Katar betont Engagement für Kinder in bewaffneten Konflikten
Genf, den 09. März /QNA/ Kinder gehören zu den größten Leidtragenden bewaffneter Konflikte – darauf hat der Staat Katar beim Menschenrechtsrat der Vereinten Nationen in Genf erneut hingewiesen.
In einer Erklärung, die Abdullah Ahmed Al Hardan, Dritter Sekretär in der Abteilung für internationale Organisationen im Außenministerium, im Rahmen der 61. Sitzung des Rates vortrug, wurde betont, dass Doha zahlreiche Initiativen zur Unterstützung betroffener Kinder umgesetzt habe. Dazu gehörten die Aufnahme von Kindern, die infolge von Kriegen von ihren Familien getrennt wurden, ihre umfassende Betreuung sowie Maßnahmen zur Wiedervereinigung mehrerer Kinder mit ihren Angehörigen.
Darüber hinaus engagiert sich Katar gemeinsam mit internationalen Partnern dafür, Millionen von Kindern Zugang zu qualitativ hochwertiger Bildung zu verschaffen – ein Recht, das ihnen durch Konflikte oftmals verwehrt bleibt.
Der Vertreter Katars unterstrich, dass sein Land dem Schutz der Kinderrechte sowohl in Friedenszeiten als auch in bewaffneten Konflikten große Bedeutung beimesse. Doha beherbergt zudem ein Analyse- und Dokumentationszentrum des Büros der Sonderbeauftragten des UN-Generalsekretärs für Kinder und bewaffnete Konflikte.

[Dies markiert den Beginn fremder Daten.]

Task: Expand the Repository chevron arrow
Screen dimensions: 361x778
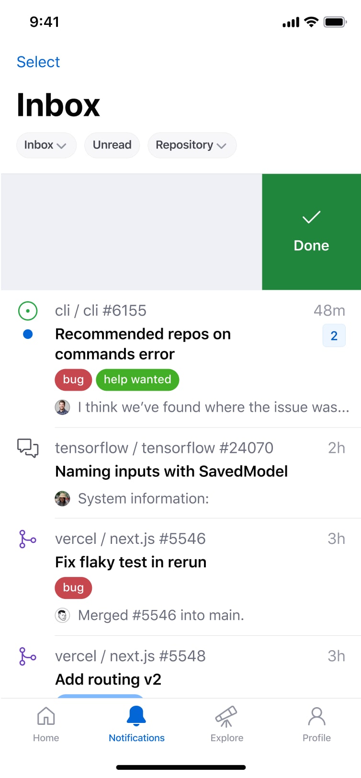Action: pyautogui.click(x=222, y=146)
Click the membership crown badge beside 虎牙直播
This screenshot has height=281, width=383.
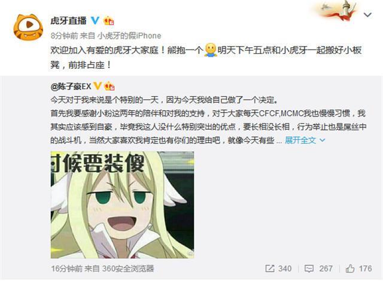coord(109,21)
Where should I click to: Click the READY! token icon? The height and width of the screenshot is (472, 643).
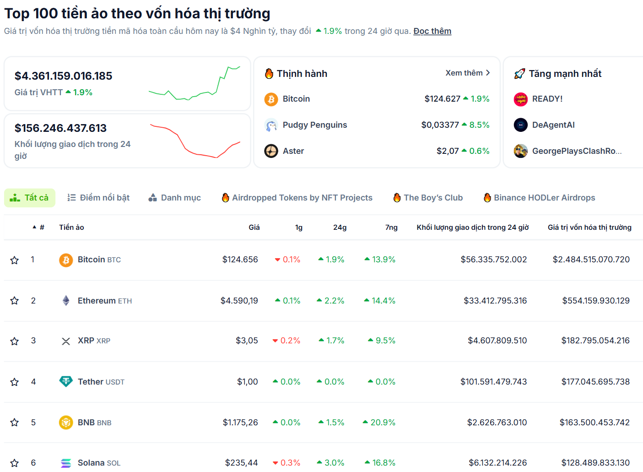(x=520, y=99)
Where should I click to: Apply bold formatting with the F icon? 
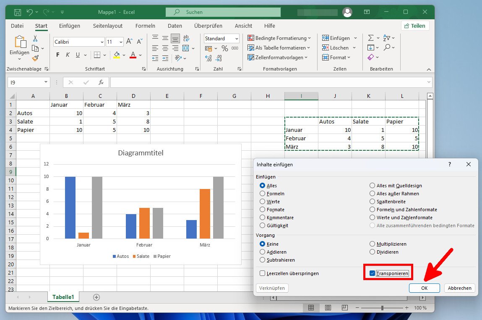pyautogui.click(x=58, y=55)
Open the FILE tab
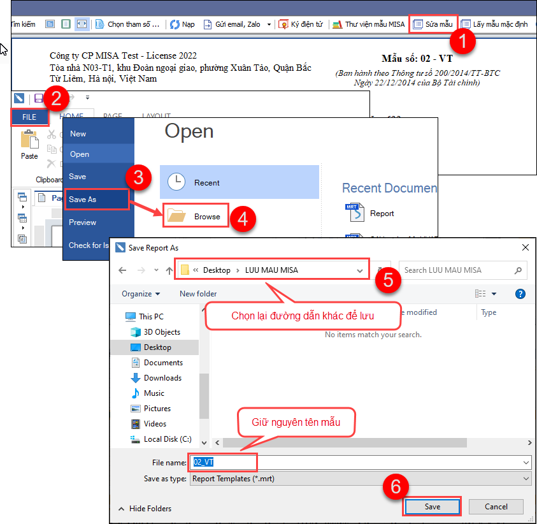537x524 pixels. pos(29,117)
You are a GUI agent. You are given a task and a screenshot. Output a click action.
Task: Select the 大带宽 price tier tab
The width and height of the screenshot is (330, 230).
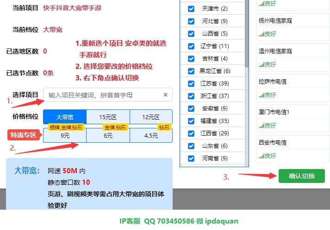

Außerdem erinnerte Al Hardan an eine Resolution, die Katar gemeinsam mit Costa Rica eingebracht hatte und die vom Menschenrechtsrat angenommen wurde. Sie zielt darauf ab, die internationale Verantwortung zum Schutz von Frauen und Kindern in Konflikt- und Nachkonfliktsituationen zu stärken.